◆ Çıkarılan metin
⟨
Abdurrahman AKSU
Yozlaşma’dan İşgal’e
Yozlaşma?
Oda ne ?
Nereden gelen bir kelime ?... (Demeyi ne çok isterdik dimi ? )
Ama maalesef modern çağın zirve günlerini yaşadığımız bu günlerde ne ara konuyu dil’den ,milli kültürden ve öz ruhumuzdan açsak, konu yozlaşma kelimesinin en Irak’ında başlasa bile mesele elbet bu kelime etrafında tılsımlaşıyor, ve son noktayı da yine bu mecal de buluyor.
Zira bir tılsım gibi tüm dilleri etkisi altında alan ve batı tefekkürünün en gözde lisanı İngilizce ve onun beslediği diller ,Türk dilinin de en büyük yıkıcısı hatta temel dinamiti ! Bu kadar açık ve net ifa edebilmemin nedeni ise; Edirne’den Kars’a kadar tüm illerimizde gözde mekanların isimlerine bakmanın kafi olabilmesidir.
İşte dilimizin yozlaşması bu kadar kolay fark edilebilecek düzeye kadar inerek ciğerlerimize kadar işlemiş, bu işleyiş devam ederken bizim ruhi gözlerimizse varlıktan yok oluşa doğru adımlayan bu yolu göremeyecek kadar körleşmiş durumda.
Böylesine karamsa bir tablo da işgal yıllarında ki esirlikten daha büyük bir fenalıkla olanları izlemekten öteye gidemeyen bir gençliğin var olması ise olayı daha korkutucucu bir hale getirmektedir. Zira Gazi Mustafa Kemal’in “ bütün ümidim gençliktedir “ vecizesi kulaklarımızda çınladıkça ümidin yok olmaya doğru kanatlandığını görmemiz gerekmektedir.
Aksi halde bu sorun ulaşılmaz bir ufka vardığında, manevi işgale karşı verilecek hiçbir savaş zaferle sonuçlanmayacaktır.Bu acı sona ulaşmamak adına Türkçenin barış ve sevgiye yatkınlığı açıkça anlatılmalı,tıpkı Yunus’un dili gibi tüm Türki coğrafyalar da mevc mevc dalgalandırılmalıdır !
⟩
◆ Kısa alıştırma A
Dil yozlaşması üzerine yazıya göre aşağıdaki soruları yanıtlayın.
(i) Yazıda Türk dilinin en büyük yıkıcısı olarak hangi dil gösteriliyor?
(ii) "Bütün ümidim gençliktedir" vecizesi kime ait olarak anılıyor?
(iii) Yazının sonunda Türkçenin tüm Türki coğrafyalarda kimin dili gibi dalgalandırılması isteniyor?
Metin ile kayıtlar birbirinden bağımsız malzemelerdir.

◆ Verilen malzemeler
⟨
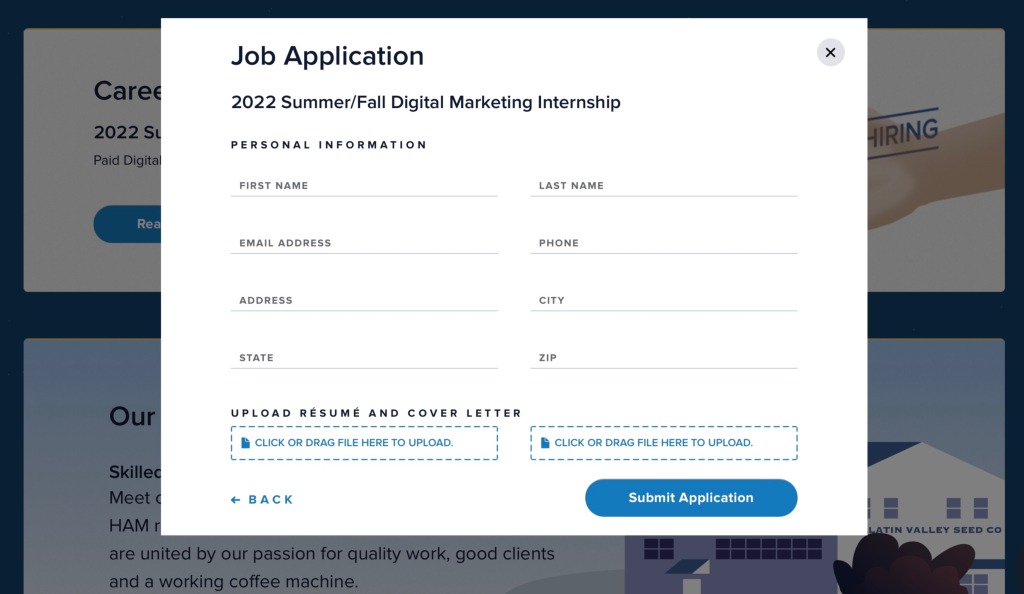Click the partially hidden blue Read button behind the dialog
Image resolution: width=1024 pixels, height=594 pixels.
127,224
⟩
⟨
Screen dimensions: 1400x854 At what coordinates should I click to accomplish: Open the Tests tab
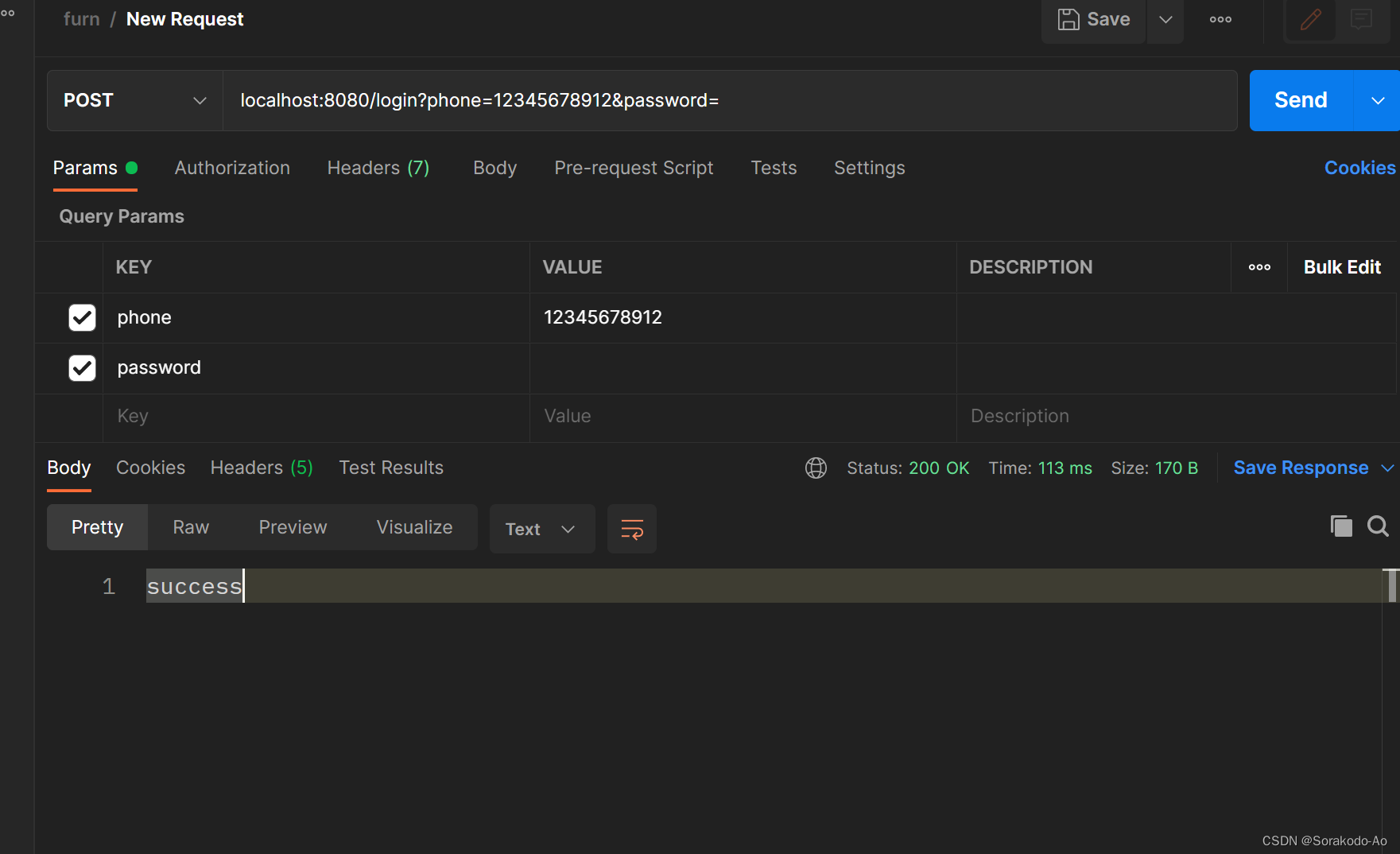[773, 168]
⟩
⟨
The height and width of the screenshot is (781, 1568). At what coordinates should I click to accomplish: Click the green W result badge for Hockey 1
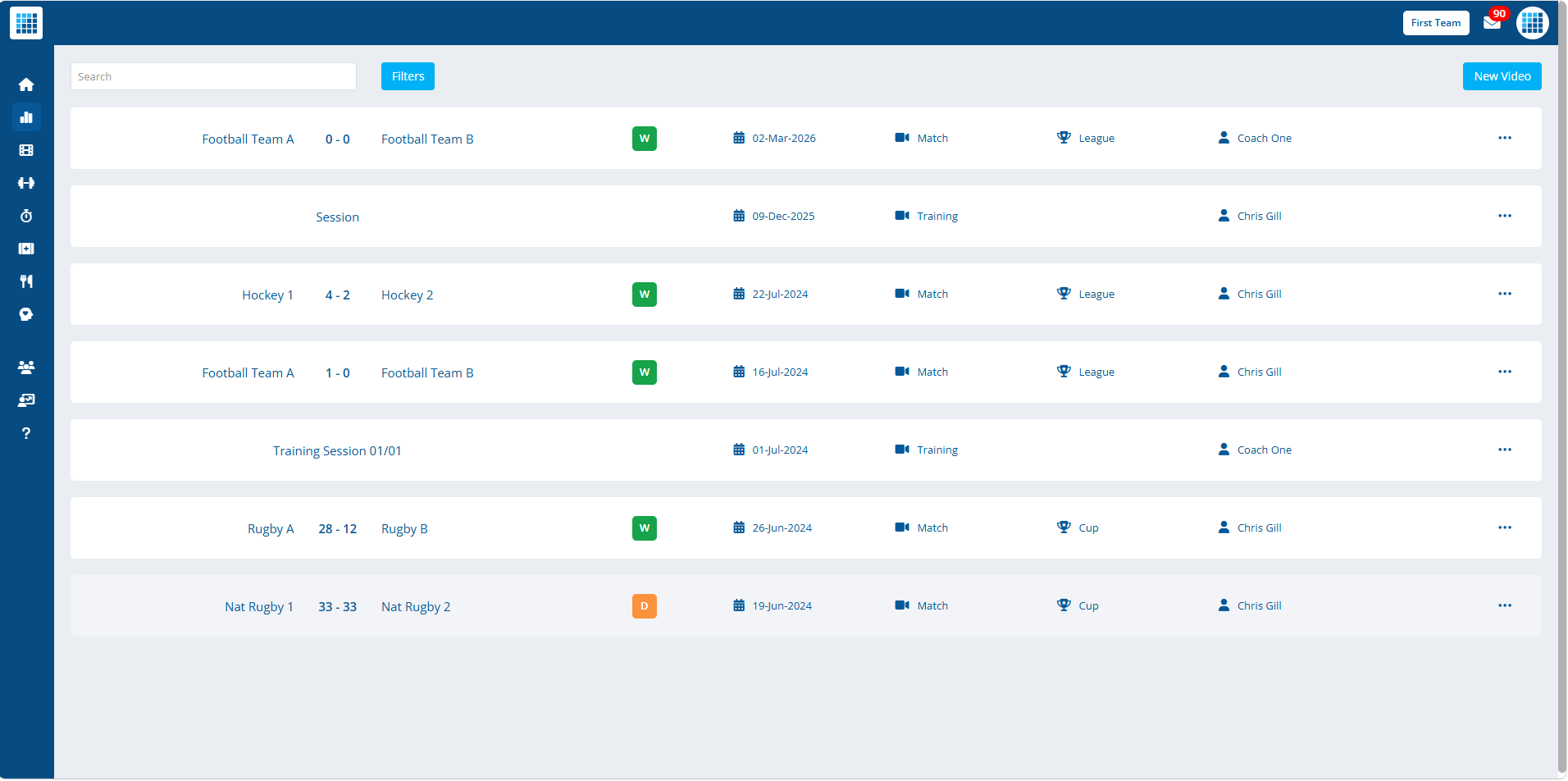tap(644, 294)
⟩
◆ Kısa alıştırma B
Kayıtlarda "The height and" ifadesini içeren satırdan başlayıp "tap(644, 294)" ifadesini içeren satıra kadar, iki satır da dahil olmak üzere, "screenshot" yerine "image" yazarak bu satırları düzenleyin ve geri kalan her şeyi değiştirmeden yeniden verin. Resimleri yanıtınıza almayın.

◆ Eksiksiz yanıt A
(i) İngilizce ve onun beslediği diller.
(ii) Gazi Mustafa Kemal.
(iii) Yunus'un dili gibi.

◆ Eksiksiz yanıt B
The height and width of the image is (781, 1568). At what coordinates should I click to accomplish: Click the green W result badge for Hockey 1
tap(644, 294)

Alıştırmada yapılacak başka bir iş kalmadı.